Exercise brief: Could you retype every one of the lines below character for character, leaving out the pictures?

Data to examine:

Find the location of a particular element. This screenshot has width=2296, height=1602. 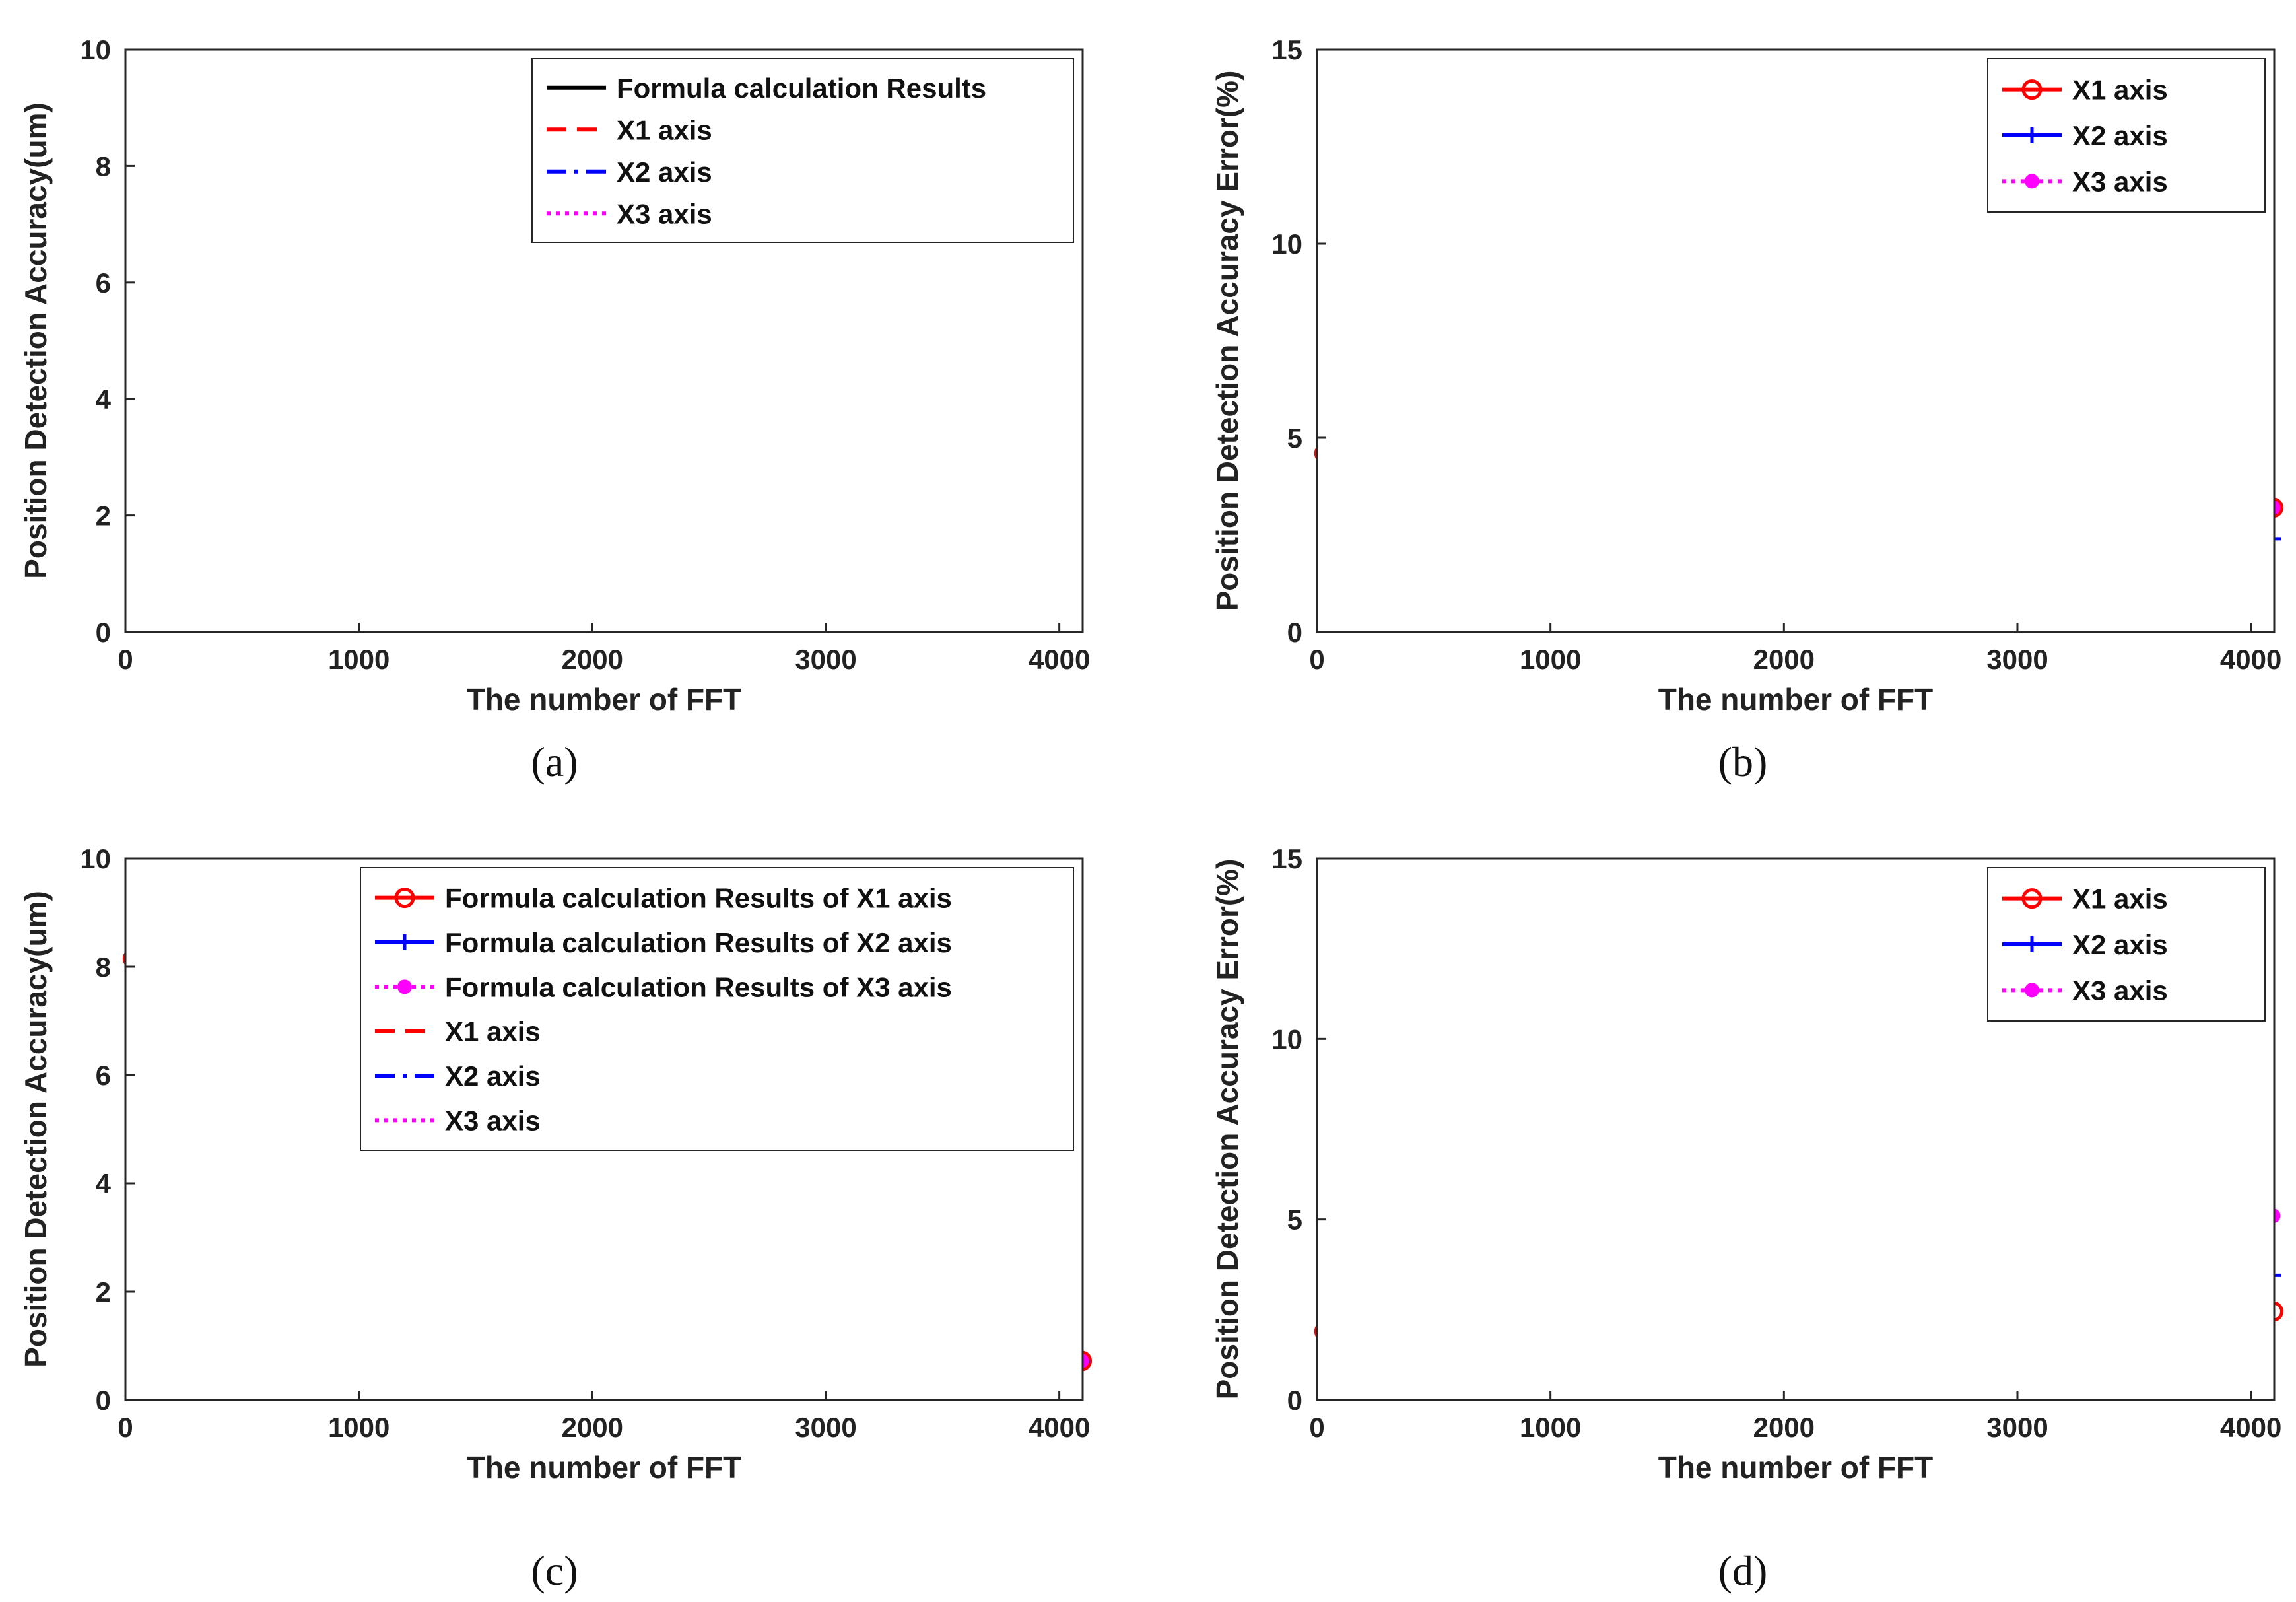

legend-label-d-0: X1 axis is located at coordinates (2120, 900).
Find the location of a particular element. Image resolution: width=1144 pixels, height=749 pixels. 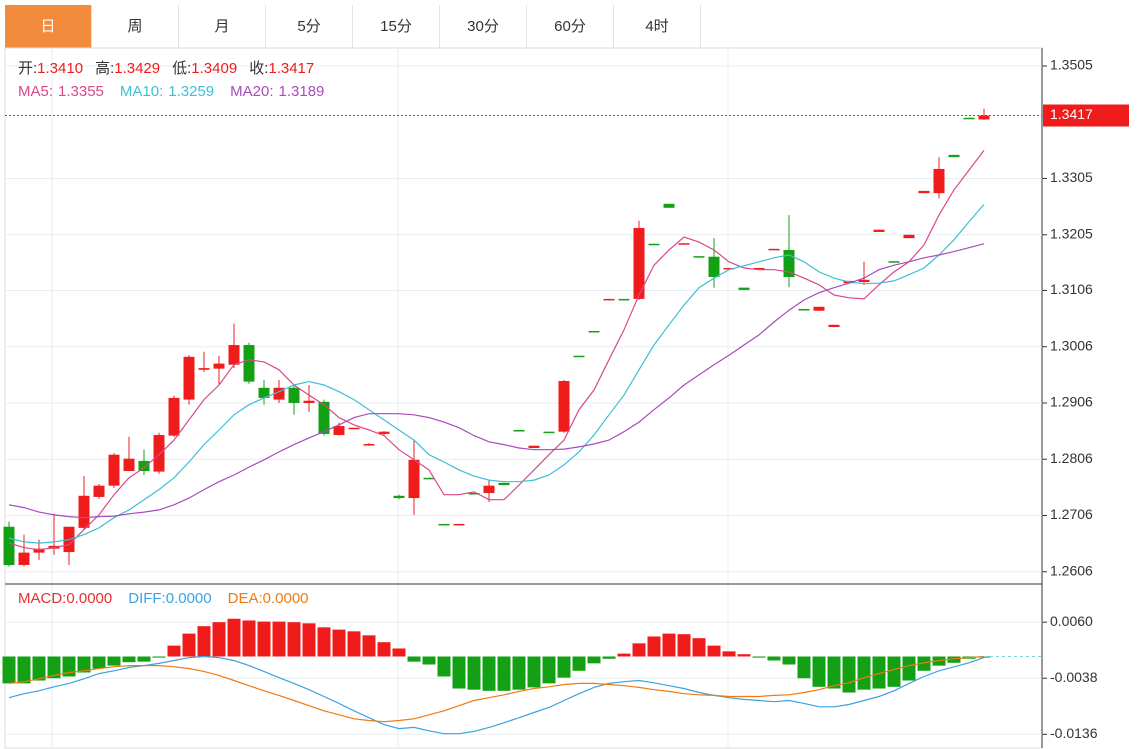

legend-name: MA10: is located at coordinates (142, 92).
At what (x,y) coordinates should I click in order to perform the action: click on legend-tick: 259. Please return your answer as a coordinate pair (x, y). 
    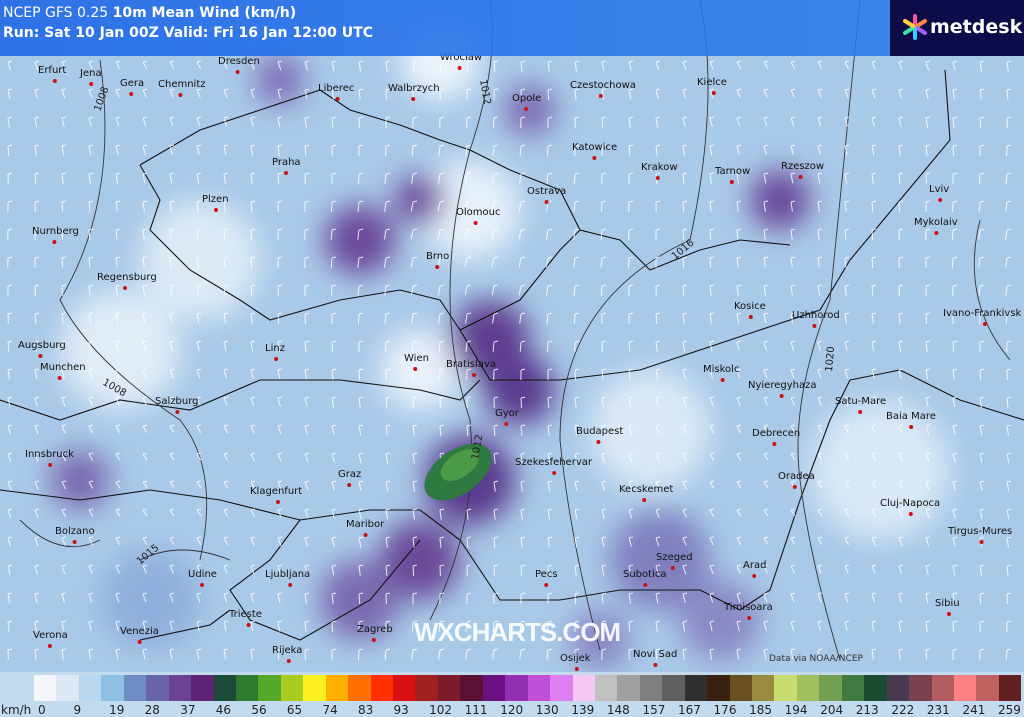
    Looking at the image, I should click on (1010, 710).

Reply to the exercise:
Find the location of a particular element. This screenshot has width=2296, height=1602. 

legend-label-d-0: X1 axis is located at coordinates (2120, 900).
Find the location of a particular element. Image resolution: width=1144 pixels, height=749 pixels. 

legend-name: MA10: is located at coordinates (142, 92).
At what (x,y) coordinates should I click in order to perform the action: click on legend-tick: 259. Please return your answer as a coordinate pair (x, y). 
    Looking at the image, I should click on (1010, 710).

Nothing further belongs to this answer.